Over the past several years, I’ve embarked on a continuous learning journey to gain a comprehensive understanding of “strategy.” As I have delved deeper into this subject, a particular account from The Generals consistently reemerges, having left a strong impression on me. I’d like to share some excerpts from this story, with the hope that it will shape your understanding and approach to strategy, just as it has influenced mine.

In December of 1941, General George Marshall posed the following challenge to General Dwight D. Eisenhower: “‘Look, there are two things we have got to do. We have got to do our best in the Pacific and we’ve got to win this whole war. Now, how are we going to do it? Now, that is going to be your problem.’… ‘Give me a few hours,’ Eisenhower requested.

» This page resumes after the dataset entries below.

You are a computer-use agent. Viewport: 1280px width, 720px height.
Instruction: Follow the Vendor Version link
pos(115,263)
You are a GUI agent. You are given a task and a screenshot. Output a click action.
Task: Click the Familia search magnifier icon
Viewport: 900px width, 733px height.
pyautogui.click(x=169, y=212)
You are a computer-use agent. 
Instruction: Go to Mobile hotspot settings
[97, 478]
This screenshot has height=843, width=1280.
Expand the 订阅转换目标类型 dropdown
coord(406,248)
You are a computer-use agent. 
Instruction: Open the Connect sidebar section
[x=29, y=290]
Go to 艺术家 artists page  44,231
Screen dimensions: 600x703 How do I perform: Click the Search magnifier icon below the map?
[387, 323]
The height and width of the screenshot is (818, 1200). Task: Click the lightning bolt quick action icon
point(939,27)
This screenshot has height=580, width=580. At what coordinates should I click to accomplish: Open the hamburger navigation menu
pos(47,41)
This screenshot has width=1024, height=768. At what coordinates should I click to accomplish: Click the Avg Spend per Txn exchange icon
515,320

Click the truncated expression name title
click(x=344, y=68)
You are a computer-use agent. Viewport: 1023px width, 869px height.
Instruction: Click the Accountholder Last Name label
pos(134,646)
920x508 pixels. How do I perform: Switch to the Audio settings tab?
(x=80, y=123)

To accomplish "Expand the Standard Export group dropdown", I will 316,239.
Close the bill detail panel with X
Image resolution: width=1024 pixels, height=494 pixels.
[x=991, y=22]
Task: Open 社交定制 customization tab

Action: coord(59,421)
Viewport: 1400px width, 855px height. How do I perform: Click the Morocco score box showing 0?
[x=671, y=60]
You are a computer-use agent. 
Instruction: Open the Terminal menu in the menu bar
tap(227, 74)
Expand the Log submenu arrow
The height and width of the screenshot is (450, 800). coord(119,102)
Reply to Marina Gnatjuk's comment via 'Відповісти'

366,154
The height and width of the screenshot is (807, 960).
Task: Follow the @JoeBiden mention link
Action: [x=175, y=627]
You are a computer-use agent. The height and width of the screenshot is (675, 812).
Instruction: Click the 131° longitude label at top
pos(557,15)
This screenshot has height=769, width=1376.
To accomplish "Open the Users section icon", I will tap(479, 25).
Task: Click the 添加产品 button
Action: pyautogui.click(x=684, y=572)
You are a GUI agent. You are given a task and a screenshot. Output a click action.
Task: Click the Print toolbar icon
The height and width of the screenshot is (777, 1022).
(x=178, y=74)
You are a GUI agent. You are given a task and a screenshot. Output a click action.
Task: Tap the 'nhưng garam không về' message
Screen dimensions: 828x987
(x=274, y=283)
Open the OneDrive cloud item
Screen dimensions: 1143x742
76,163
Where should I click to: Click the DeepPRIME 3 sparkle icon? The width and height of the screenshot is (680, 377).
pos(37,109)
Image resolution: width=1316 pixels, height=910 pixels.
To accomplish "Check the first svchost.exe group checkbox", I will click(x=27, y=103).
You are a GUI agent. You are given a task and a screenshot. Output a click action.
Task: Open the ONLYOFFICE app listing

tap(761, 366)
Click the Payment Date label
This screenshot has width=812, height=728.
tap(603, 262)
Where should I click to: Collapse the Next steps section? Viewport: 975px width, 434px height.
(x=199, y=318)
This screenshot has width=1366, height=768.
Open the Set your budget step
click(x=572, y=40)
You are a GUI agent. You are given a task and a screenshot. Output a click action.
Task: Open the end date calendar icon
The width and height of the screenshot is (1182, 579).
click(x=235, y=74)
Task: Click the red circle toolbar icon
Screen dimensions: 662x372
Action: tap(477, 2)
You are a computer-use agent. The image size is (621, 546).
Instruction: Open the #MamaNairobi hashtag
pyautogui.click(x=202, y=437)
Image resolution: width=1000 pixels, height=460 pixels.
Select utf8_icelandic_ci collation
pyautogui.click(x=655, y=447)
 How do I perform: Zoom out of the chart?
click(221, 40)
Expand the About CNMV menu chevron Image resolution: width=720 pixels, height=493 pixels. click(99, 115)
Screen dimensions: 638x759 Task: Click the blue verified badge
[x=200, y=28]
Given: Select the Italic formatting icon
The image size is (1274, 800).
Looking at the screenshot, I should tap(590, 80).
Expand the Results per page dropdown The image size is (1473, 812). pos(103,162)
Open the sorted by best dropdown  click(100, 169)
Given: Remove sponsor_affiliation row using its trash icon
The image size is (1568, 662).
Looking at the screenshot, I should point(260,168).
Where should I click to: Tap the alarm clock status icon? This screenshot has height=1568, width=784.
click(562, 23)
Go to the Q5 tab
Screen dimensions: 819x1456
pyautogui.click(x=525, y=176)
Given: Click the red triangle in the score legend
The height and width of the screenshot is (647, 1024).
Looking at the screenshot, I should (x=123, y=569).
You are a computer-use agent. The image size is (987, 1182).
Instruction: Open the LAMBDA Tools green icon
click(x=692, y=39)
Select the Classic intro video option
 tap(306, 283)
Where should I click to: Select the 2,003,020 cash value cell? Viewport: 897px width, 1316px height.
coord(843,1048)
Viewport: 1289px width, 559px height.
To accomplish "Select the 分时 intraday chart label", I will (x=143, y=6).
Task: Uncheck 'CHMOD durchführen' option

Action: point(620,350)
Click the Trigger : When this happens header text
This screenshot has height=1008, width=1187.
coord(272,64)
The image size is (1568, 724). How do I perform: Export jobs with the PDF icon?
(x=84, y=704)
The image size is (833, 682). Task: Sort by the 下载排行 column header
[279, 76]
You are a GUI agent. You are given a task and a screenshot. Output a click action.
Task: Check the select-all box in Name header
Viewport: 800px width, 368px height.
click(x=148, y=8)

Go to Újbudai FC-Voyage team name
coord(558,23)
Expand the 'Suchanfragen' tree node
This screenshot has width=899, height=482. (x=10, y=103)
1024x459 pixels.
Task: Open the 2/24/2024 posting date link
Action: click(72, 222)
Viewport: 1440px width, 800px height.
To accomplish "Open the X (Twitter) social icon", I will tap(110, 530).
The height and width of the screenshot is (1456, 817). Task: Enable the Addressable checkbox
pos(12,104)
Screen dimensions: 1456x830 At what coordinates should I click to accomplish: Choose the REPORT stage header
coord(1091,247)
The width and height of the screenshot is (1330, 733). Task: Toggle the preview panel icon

It was a difficult assignment… ‘The question before me was almost unlimited in its applications,’ Eisenhower later wrote.”

“When Marshall returned that afternoon from his round of visits, Eisenhower gave him a three-page typed memo that laid out what he thought the American approach to World War II should be. The Philippines, Ike wrote, were beyond hope. Don’t be sentimental. Give up the islands, and leave American and Filipino friends there to their fate, while giving them what small aid we can. Fall back and regroup. Nor should the Army heed the panicky calls of West Coast politicians for military protection for their cities, which would divert desperately needed troops and gear. Rather, the initial focus of American military operations against Japan should concentrate on faraway Australia, which would have to be the launching platform for the counteroffensive. Thus, the top military priority in the Pacific would be to keep open the air and sea lanes to it, which meant holding Hawaii, Fiji, New Zealand, and the other islands along the route, as well as Australia itself. That task was essential, and to carry it out successfully was worth almost any risk and expenditure.”

In his book, Ricks further explained that, “rather than looking for strategic guidance, Marshall was more likely seeing if Ike had sufficient ice in his veins to recommend that thousands of his old friends and comrades in the Philippines be abandoned, condemning them to death or a war spent as prisoners of the Japanese….‘Eisenhower,’ Marshall said, ‘the department is filled with able men who analyze their problems but feel compelled always to bring them to me for final solution. I must have assistants who will solve their own problems and tell me later what they have done.’”

Later, in 1942, “he and an aide further developed a [broader] strategy that differentiated primary war aims from lesser ones. The three primary goals, they wrote, had to be ‘the security of England, the retention of Russia in the war as an active war ally, and the defense of the Middle East.’…Everything else was secondary, they noted, in a classic summary of the nature of strategic decision making: ‘All other operations must be considered highly desirable rather than in the mandatory class.’ The implication of that conclusion, they continued, meant that victory in Europe had to take precedence over winning in the Pacific…Prioritizing tends to be a forgotten aspect of strategy. The art of strategy is foremost not about how to do something but about what to do. In other words, the first problem is to determine what the real problem is. There are many aspects to any given problem, but the strategist must sort through them and determine its essence, for there lies the key to its solution. Eisenhower clearly understood the need to separate the essential from the merely important.”

This account emphasizes that the essence of strategy isn’t about getting everything right but rather about figuring out the right things to do. That’s what Ike did: He cut through the noise to pinpoint the real issue and had the courage to make hard choices.

As leaders, my hope is that we can skillfully navigate our own “battlefields,” consistently seeking the heart of a problem and, armed with that knowledge, that we can lead with clarity and conviction.